Two months ago we mentioned that you should start preparing for the effects of the General Data Protection Regulation (GDPR) soon. The Information Commissioner’s Office (ICO) has gone one step further and suggested you should begin now. For all of us in email marketing and data retention their 12-step advice document is a must read. See: https://dpreformdotorgdotuk.files.wordpress.com/2016/03/preparing-for-the-gdpr-12-steps.pdf 

The document is written in clear, precise language and is an easy read. And read it you should, and now despite the GDPR not becoming law before mid 2018. 

These are:

1/ Awareness

You need to ensure that key people and decision makers in your company are aware that changes are coming.

2/ Information you hold

You need to start cataloguing the personal data you hold and all the details of it, such as whom you share it with.

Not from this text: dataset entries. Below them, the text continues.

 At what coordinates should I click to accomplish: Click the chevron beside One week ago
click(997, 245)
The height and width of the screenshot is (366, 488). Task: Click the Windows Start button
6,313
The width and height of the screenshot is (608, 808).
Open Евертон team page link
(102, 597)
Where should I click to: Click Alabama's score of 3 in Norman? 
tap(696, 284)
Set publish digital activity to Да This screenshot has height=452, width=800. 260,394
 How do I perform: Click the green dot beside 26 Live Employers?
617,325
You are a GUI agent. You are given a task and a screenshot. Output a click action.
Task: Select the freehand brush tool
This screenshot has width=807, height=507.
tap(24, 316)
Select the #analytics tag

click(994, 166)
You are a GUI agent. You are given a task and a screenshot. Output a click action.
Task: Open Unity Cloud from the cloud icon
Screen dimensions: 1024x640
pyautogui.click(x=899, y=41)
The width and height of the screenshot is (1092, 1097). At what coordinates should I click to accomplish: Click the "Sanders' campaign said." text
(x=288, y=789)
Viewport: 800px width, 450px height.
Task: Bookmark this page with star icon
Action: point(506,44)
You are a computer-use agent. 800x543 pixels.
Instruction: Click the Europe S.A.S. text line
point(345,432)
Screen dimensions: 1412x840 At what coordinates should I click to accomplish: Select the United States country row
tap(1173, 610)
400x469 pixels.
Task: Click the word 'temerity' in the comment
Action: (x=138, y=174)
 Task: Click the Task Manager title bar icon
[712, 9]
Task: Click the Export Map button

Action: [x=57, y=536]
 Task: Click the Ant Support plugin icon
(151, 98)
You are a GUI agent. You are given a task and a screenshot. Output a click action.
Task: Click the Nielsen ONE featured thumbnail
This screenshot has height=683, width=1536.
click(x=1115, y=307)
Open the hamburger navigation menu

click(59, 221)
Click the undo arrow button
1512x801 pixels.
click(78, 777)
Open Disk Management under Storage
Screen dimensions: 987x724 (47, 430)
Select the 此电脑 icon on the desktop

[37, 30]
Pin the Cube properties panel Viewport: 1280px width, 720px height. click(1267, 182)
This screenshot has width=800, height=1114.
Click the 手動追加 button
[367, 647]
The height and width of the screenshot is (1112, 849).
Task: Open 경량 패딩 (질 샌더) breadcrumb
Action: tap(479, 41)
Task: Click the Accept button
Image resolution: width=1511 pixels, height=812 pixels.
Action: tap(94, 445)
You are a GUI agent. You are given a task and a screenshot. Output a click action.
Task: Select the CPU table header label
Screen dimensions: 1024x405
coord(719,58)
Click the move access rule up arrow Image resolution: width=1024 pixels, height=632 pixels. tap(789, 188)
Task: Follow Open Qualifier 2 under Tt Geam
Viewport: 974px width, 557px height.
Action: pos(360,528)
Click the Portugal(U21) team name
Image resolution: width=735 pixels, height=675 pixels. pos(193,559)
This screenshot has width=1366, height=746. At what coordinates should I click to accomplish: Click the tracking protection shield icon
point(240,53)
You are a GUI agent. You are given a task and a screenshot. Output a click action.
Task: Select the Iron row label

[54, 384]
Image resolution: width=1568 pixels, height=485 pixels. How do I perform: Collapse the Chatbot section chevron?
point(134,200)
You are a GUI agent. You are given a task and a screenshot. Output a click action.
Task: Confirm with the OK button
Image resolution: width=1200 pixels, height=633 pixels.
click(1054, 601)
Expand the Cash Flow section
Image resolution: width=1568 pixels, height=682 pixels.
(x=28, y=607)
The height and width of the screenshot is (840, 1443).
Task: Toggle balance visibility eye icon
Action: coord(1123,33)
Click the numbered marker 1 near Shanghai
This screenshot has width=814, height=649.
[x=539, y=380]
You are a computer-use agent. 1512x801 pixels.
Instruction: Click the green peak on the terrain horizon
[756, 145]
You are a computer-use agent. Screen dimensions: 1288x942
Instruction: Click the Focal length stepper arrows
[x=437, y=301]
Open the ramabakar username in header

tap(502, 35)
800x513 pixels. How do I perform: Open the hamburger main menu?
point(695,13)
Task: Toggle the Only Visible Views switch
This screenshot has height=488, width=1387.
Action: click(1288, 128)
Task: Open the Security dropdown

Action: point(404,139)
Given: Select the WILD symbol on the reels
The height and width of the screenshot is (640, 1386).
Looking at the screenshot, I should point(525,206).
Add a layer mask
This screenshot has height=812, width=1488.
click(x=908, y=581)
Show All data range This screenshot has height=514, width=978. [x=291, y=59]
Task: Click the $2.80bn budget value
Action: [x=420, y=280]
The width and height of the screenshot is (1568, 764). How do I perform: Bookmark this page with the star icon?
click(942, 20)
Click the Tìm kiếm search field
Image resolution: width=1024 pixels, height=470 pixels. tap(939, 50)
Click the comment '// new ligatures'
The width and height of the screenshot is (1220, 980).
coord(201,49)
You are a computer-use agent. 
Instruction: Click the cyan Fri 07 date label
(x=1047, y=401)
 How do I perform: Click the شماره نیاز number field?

Ask yourself how long it would take you to organise and perform an information audit and whether you have the staff with the necessary skills. 

3/ Privacy notices

Review your current privacy notices, in other words the information you give to the someone when collecting their personal data, such as how you will use the information. 

4/ Individual’s rights

The main rights for individual under the GDPR are:

• Subject access,
• To have inaccuracies corrected,
• To have information erased,
• To prevent direct marketing,
• To prevent automated decision-making and profiling, and
• Data portability

5/ Subject access requests

You need to work out how to handle such requests within the new time limits. 

6/ Legal basis for processing personal data

You must not only identify the legal basis for your use of data but document it. 

7/ Consent

The GDPR requires you to demonstrate that consent was given for everyone on your email marketing list for instance.

8/ Children

How do you verify the age of a person, or gather the permission of a parent or guardian?

9/ Data breaches

You will probably require new systems to detect, report and investigate any breach of personal data.   

10/ Data protection

The ICO has produced guidance on Privacy Impact Assessments but you will have to consider how your will implement them. Privacy by design is the catch-phrase. It is a requirement as well.

11/ Data protection officers

You need to know if your company requires a Data Protection Officer and ensure that their position is clear to them and everyone else. The ICO reckons that the GDPR is quite clear that for data controllers, documentation is the new must have. And finally:

12/ International

If you do business internationally, you need to work out which supervisory authority you come under. It is, unfortunately, not always clear, and there is a possibility that it might change.

If it seems a lot to do then I’ve managed to convey the second most important aspect of this. The vital one is that you need to start planning now. If you have a trade body or association, chase them up for their advice and suggestions. 

We will cover the specific items in depth in future articles. In the meantime, get planning.